Call me jaded after twenty years on the Internet, but you didn’t need a crystal ball to see what was going to happen! Still, I admire the effort that went into it.
I was working quietly on a piece – which may be delayed (a long-overdue follow-up to my complaint about the lack of werewolves in video games can wait another day or so) – but I had to cover the events that transpired during AirPlay.
For the uninitiated, AirPlay was an event set up by some people from the Society of Professional Journalists – yes, such an organisation exists – to, after a year of media narrative, address the topic of GamerGate. Those opposed to the event and GamerGate in general declined to participate, leaving the event open to discussing actual issues with ethical violations in journalism. People had long anticipated this event, and whatever my views on the organiser (Michael Koretzky) or the hashtag movement in general, I’d like to thank all who participated in the live debates today. I was watching and whilst I certainly had issues with its organisation, it was a thoroughly interesting watch, and you can watch the streams via YouTube.
So let’s talk about the bomb threats.
Actual numbers are still being nailed down, but between five and twelve individual bomb threats were made towards the SPJ AirPlay event. Now, I’ve said this before and I’ll say it again; bomb threats are counter-productive, initiating The Streisand Effect. Your attempt to silence or intimidate individuals for their personal or professional opinions on something only serves to draw attention to it, and at an event where you have professionals from the Society of Professional Journalism – well, that’s even more stupid, isn’t it? These aren’t your run of the mill Twitter activists or trolls. These people have a little more influence than that. After a year of GamerGate being called a hate movement full of terrorists (today was, I am told, the one-year anniversary of GamerGate), this was a spectacular vindication for the consumer revolt in the glare of people who actually care about ethical journalism. To be more specific, it destroyed the narrative that only one side of the discussion is “dangerous”.
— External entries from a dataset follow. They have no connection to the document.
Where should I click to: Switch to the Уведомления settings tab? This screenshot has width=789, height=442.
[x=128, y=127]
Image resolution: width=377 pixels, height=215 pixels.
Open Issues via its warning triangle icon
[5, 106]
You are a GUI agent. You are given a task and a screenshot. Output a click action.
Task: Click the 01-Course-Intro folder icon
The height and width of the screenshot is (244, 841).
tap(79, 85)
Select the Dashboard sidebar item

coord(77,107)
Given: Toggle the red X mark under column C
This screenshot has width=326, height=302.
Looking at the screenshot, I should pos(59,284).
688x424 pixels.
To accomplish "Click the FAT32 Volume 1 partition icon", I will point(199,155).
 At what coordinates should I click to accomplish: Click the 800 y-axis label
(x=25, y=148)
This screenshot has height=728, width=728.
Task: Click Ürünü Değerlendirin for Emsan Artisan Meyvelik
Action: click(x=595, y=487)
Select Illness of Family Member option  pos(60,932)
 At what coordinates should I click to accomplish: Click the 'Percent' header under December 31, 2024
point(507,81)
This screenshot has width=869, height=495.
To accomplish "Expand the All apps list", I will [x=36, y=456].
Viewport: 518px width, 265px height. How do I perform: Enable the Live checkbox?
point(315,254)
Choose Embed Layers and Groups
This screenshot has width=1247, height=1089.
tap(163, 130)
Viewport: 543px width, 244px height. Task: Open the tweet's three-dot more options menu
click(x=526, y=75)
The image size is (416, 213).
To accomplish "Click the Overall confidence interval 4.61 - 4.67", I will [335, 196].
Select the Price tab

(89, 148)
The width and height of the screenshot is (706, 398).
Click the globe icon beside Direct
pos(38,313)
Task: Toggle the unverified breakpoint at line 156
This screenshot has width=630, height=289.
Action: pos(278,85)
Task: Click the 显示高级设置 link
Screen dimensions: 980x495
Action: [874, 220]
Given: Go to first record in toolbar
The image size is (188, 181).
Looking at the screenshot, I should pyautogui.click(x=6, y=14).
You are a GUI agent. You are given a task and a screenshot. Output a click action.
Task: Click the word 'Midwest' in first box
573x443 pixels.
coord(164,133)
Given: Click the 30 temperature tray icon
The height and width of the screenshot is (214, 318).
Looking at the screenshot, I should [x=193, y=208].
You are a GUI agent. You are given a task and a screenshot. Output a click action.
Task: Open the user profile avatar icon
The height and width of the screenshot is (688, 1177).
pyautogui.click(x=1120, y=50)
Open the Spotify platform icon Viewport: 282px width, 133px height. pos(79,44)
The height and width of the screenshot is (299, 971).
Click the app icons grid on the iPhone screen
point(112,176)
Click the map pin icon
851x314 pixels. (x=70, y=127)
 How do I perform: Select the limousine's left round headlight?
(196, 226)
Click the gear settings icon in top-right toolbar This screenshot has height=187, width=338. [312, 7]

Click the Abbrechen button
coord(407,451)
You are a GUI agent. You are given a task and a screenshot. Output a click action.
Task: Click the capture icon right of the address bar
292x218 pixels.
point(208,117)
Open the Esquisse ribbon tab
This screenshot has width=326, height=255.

The bomb threat which evacuated the building was said to be ‘credible’ – it described the venue and a time for the explosion (oddly specific but I don’t know how to make a bomb and frankly couldn’t care less about the specifics, it’s not information that I need to store in my head), leading to everyone being evacuated from the building whilst the Miami Police Department – who did a frankly lovely job by the sounds of it and were very professional (isn’t it nice to be able to say that?) – pushed everyone back a block and called in the sniffer dogs.
Whoever made these threats; you are a terrible person. I am not of the movement – I have never utilised the hashtag in anger, and I’ve been off Twitter since November – but I am a gamer, and a blogger, and someone with an actual interest in journalistic practices. Rather than listen to constant badgering of “the narrative”, I personally was looking forward to people discussing the issue like grown adults. Far too often the Internet reacts like a petulant teenager who refuses to grow up. And I aim this at both sides, I don’t think either is entirely blameless and there are those on both sides who latched onto this for personal and professional gain, of course they did. Human nature.
But what I loved hearing was even though the venue was a write-off (they were not allowed back in, the venue wasn’t very happy about all of this happening and that’s kind of understandable), everyone shifted to what was described as a ‘condemned building’ and continued the discussion. As a person who values freedom of speech, I am thrilled that such threats did not actually stop the debate.
However, whilst I was certainly interested in this event, it also reminds me that GamerGate is still a niche movement, a rejection of the similarly niche Social Justice movement. Despite the bomb threats, most mainstream media simply weren’t that interested in what happened. And for all the organisation, the afternoon panel felt poorly prepared – I am not entirely sure if this was because the questions were framed poorly, or because they prepared poorly, though I have yet to see what happened after the evacuation.
The real crime from the media, in my eyes, was that it relied itself of heavily-entrenched tropes of what a gamer is whilst condemning an industry for using similar things. To me, GamerGate is not simply about the ethics of journalism – that’s a wide-ranging problem that no event can just sort out in a day – but about a media that relies far too heavily on soundbites and stereotypes in order to boil down a complex problem to a simple sentence.
No other group would endure this kind of broad characterisation; but this has been happening to gamers for decades, and the media remains resolutely and defiantly incapable of moving on with the times. Gamers remain some kind of sub-species; even though the media itself would cry rivers of blood and bile if anyone dared use the same approach for literally any other group in the world. There’s a word for that – it’s HYPOCRISY, and the media has for far too long been nothing more or less than a bully because “nerds can’t fight back”.
The wider problem to address is that the media still even now maintains this stereotypical image of gamers, and it is this which needs correction. If anything is to be learned, it is that you should never so broadly generalise a multi-billion dollar industry. Many websites will feel that pinch for years to come. Some have already crumbled; some seem to be well on their way to extinction. To move on, we need to realise that dehumanising an entire demographic is never “ethical”; it is a dereliction of journalistic values.
Fortunately, on that, the SPJ Panel seemed to be acutely aware of the issue and agreed it was a serious failing.
Hopefully, the media has learned something too. Although I certainly won’t be holding my breath.